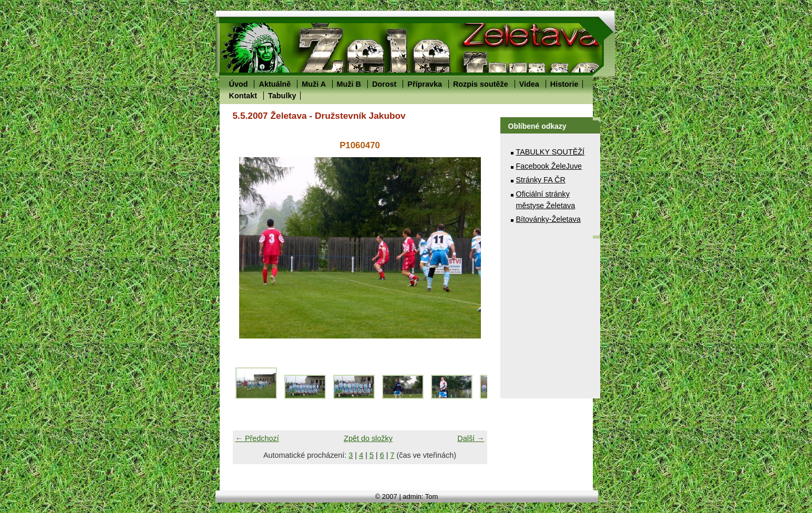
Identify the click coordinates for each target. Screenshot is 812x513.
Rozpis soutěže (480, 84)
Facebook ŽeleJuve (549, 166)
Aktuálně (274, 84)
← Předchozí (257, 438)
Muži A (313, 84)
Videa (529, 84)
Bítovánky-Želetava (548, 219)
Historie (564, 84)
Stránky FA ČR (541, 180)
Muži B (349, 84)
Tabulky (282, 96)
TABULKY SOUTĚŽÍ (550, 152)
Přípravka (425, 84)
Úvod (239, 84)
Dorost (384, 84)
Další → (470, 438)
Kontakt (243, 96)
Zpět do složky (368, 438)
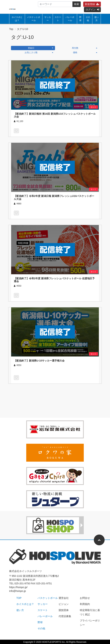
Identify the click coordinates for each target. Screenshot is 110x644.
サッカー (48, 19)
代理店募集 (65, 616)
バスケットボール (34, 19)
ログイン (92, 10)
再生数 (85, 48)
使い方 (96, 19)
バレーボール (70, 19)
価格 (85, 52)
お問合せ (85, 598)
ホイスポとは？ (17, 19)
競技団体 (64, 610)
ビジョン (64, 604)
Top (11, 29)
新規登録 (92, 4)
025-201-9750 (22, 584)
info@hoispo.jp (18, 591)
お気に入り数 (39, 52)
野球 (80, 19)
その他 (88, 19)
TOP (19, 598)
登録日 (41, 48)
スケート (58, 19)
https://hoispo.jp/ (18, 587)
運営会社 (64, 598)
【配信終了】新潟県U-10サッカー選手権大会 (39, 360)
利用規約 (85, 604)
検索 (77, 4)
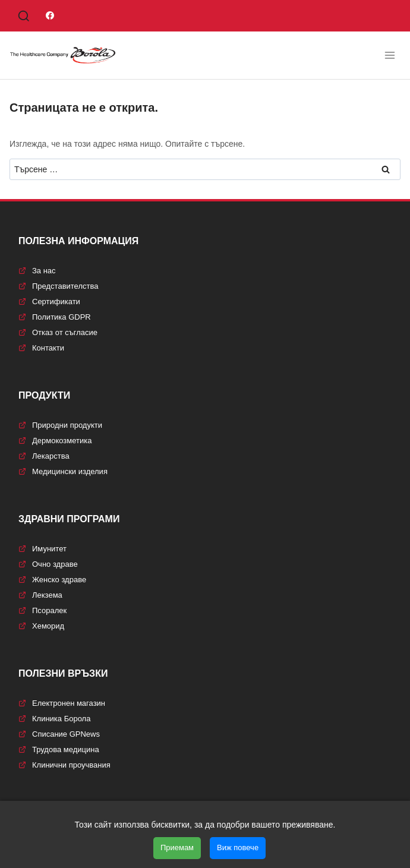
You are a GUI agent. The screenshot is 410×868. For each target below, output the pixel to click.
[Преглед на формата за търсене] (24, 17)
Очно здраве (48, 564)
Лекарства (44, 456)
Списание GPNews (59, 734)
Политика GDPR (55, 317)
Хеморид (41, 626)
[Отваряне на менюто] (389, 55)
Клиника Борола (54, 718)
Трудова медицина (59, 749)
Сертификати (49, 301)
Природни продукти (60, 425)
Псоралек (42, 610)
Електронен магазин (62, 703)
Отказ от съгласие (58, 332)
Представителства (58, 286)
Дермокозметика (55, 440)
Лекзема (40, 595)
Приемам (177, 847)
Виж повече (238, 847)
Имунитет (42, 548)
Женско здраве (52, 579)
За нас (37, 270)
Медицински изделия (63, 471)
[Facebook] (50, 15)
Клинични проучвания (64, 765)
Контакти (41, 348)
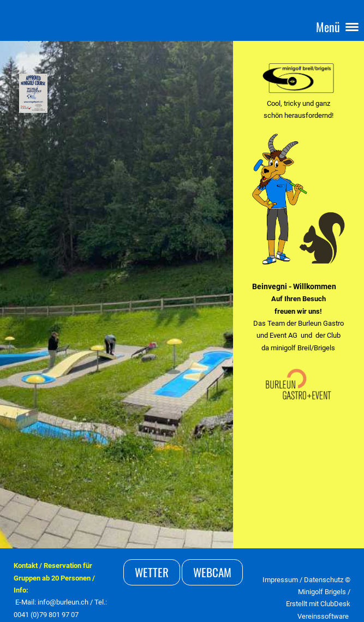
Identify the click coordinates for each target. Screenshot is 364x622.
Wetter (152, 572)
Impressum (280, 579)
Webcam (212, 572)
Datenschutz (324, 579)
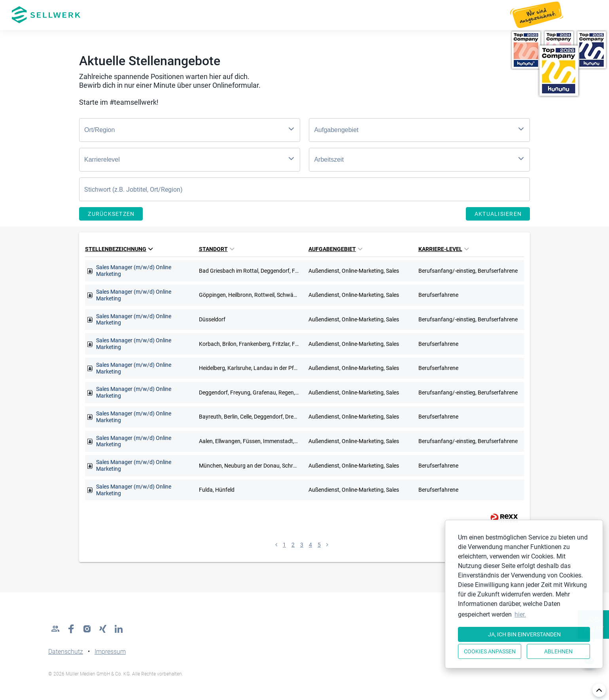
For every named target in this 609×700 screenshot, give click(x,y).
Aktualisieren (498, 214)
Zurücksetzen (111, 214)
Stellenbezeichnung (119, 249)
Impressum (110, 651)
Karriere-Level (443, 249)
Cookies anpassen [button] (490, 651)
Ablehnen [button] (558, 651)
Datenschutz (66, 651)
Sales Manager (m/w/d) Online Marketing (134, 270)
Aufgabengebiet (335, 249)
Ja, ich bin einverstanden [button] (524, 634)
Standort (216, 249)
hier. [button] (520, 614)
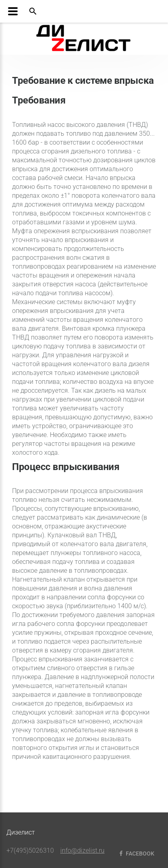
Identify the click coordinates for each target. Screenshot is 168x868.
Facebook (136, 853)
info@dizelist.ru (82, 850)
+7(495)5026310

^^^^

- **Goal**
Copy every row above word for word, leaving out the pictures.

- **Exercise answer**
Identify the click coordinates for each target. Screenshot is 812x513.
Rozpis soutěže (480, 84)
Facebook ŽeleJuve (549, 166)
Aktuálně (274, 84)
← Předchozí (257, 438)
Muži A (313, 84)
Videa (529, 84)
Bítovánky-Želetava (548, 219)
Historie (564, 84)
Stránky FA ČR (541, 180)
Muži B (349, 84)
Tabulky (282, 96)
TABULKY SOUTĚŽÍ (550, 152)
Přípravka (425, 84)
Úvod (239, 84)
Dorost (384, 84)
Další → (470, 438)
Kontakt (243, 96)
Zpět do složky (368, 438)
Identify the click coordinates for each target. Screenshot is 110x644.
サッカー (48, 19)
代理店募集 (65, 616)
バスケットボール (34, 19)
ログイン (92, 10)
再生数 (85, 48)
使い方 (96, 19)
バレーボール (70, 19)
価格 (85, 52)
お問合せ (85, 598)
ホイスポとは？ (17, 19)
競技団体 (64, 610)
ビジョン (64, 604)
Top (11, 29)
新規登録 (92, 4)
025-201-9750 (22, 584)
info@hoispo.jp (18, 591)
お気に入り数 (39, 52)
野球 (80, 19)
その他 (88, 19)
TOP (19, 598)
登録日 (41, 48)
スケート (58, 19)
https://hoispo.jp/ (18, 587)
運営会社 (64, 598)
【配信終了】新潟県U-10サッカー選手権大会 (39, 360)
利用規約 (85, 604)
検索 (77, 4)
You are a GUI agent. The screenshot is 410×868. For each target below, output the pixel to click.
[Преглед на формата за търсене] (24, 17)
Очно здраве (48, 564)
Лекарства (44, 456)
Списание GPNews (59, 734)
Политика GDPR (55, 317)
Хеморид (41, 626)
[Отваряне на менюто] (389, 55)
Клиника Борола (54, 718)
Трудова медицина (59, 749)
Сертификати (49, 301)
Природни продукти (60, 425)
Псоралек (42, 610)
Електронен магазин (62, 703)
Отказ от съгласие (58, 332)
Представителства (58, 286)
Дермокозметика (55, 440)
Лекзема (40, 595)
Приемам (177, 847)
Виж повече (238, 847)
Имунитет (42, 548)
Женско здраве (52, 579)
За нас (37, 270)
Медицински изделия (63, 471)
[Facebook] (50, 15)
Клинични проучвания (64, 765)
Контакти (41, 348)
Identify the click coordinates for each target. Screenshot is 364x622.
Wetter (152, 572)
Impressum (280, 579)
Webcam (212, 572)
Datenschutz (324, 579)
For every named target in this 609×700 screenshot, give click(x,y).
Aktualisieren (498, 214)
Zurücksetzen (111, 214)
Stellenbezeichnung (119, 249)
Impressum (110, 651)
Karriere-Level (443, 249)
Cookies anpassen [button] (490, 651)
Ablehnen [button] (558, 651)
Datenschutz (66, 651)
Sales Manager (m/w/d) Online Marketing (134, 270)
Aufgabengebiet (335, 249)
Ja, ich bin einverstanden [button] (524, 634)
Standort (216, 249)
hier. [button] (520, 614)
Identify the click coordinates for each target. Screenshot is 168x868.
Facebook (136, 853)
info@dizelist.ru (82, 850)
+7(495)5026310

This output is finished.